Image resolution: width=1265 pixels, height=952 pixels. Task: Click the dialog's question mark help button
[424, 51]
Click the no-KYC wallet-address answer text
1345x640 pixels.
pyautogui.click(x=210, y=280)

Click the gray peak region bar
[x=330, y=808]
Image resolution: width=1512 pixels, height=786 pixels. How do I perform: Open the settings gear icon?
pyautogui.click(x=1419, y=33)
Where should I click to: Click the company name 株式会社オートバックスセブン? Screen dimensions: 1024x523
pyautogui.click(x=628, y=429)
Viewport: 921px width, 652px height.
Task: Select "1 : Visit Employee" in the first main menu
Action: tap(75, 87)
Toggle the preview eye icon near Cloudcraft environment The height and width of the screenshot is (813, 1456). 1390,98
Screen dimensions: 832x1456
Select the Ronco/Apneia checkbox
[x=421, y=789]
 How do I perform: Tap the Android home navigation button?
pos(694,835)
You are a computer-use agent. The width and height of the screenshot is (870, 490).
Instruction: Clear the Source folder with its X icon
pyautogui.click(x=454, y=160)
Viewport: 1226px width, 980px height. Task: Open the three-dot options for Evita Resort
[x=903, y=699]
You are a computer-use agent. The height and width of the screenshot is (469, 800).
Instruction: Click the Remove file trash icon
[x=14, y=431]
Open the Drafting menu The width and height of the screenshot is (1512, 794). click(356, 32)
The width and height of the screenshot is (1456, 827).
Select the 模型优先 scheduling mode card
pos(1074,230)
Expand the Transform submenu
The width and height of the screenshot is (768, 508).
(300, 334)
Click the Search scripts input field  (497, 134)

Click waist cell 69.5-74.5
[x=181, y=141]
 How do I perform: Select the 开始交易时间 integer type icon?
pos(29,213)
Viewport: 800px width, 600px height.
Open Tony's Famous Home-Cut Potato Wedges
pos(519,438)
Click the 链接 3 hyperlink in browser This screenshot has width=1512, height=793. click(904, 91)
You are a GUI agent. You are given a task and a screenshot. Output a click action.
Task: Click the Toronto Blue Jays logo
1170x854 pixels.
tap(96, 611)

▶ [What you have to do]: Copy every one of the records above word for word, keeping each line unchanged.

▶ [Response for this exercise]:
Image resolution: width=1265 pixels, height=952 pixels. Task: Click the dialog's question mark help button
[424, 51]
Click the no-KYC wallet-address answer text
1345x640 pixels.
pyautogui.click(x=210, y=280)

Click the gray peak region bar
[x=330, y=808]
Image resolution: width=1512 pixels, height=786 pixels. How do I perform: Open the settings gear icon?
pyautogui.click(x=1419, y=33)
Where should I click to: Click the company name 株式会社オートバックスセブン? Screen dimensions: 1024x523
pyautogui.click(x=628, y=429)
Viewport: 921px width, 652px height.
Task: Select "1 : Visit Employee" in the first main menu
Action: tap(75, 87)
Toggle the preview eye icon near Cloudcraft environment The height and width of the screenshot is (813, 1456). 1390,98
Screen dimensions: 832x1456
Select the Ronco/Apneia checkbox
[x=421, y=789]
 How do I perform: Tap the Android home navigation button?
pos(694,835)
You are a computer-use agent. The width and height of the screenshot is (870, 490).
Instruction: Clear the Source folder with its X icon
pyautogui.click(x=454, y=160)
Viewport: 1226px width, 980px height. Task: Open the three-dot options for Evita Resort
[x=903, y=699]
You are a computer-use agent. The height and width of the screenshot is (469, 800).
Instruction: Click the Remove file trash icon
[x=14, y=431]
Open the Drafting menu The width and height of the screenshot is (1512, 794). click(356, 32)
The width and height of the screenshot is (1456, 827).
Select the 模型优先 scheduling mode card
pos(1074,230)
Expand the Transform submenu
The width and height of the screenshot is (768, 508).
(300, 334)
Click the Search scripts input field  (497, 134)

Click waist cell 69.5-74.5
[x=181, y=141]
 How do I perform: Select the 开始交易时间 integer type icon?
pos(29,213)
Viewport: 800px width, 600px height.
Open Tony's Famous Home-Cut Potato Wedges
pos(519,438)
Click the 链接 3 hyperlink in browser This screenshot has width=1512, height=793. click(904, 91)
You are a GUI agent. You are given a task and a screenshot. Output a click action.
Task: Click the Toronto Blue Jays logo
1170x854 pixels.
tap(96, 611)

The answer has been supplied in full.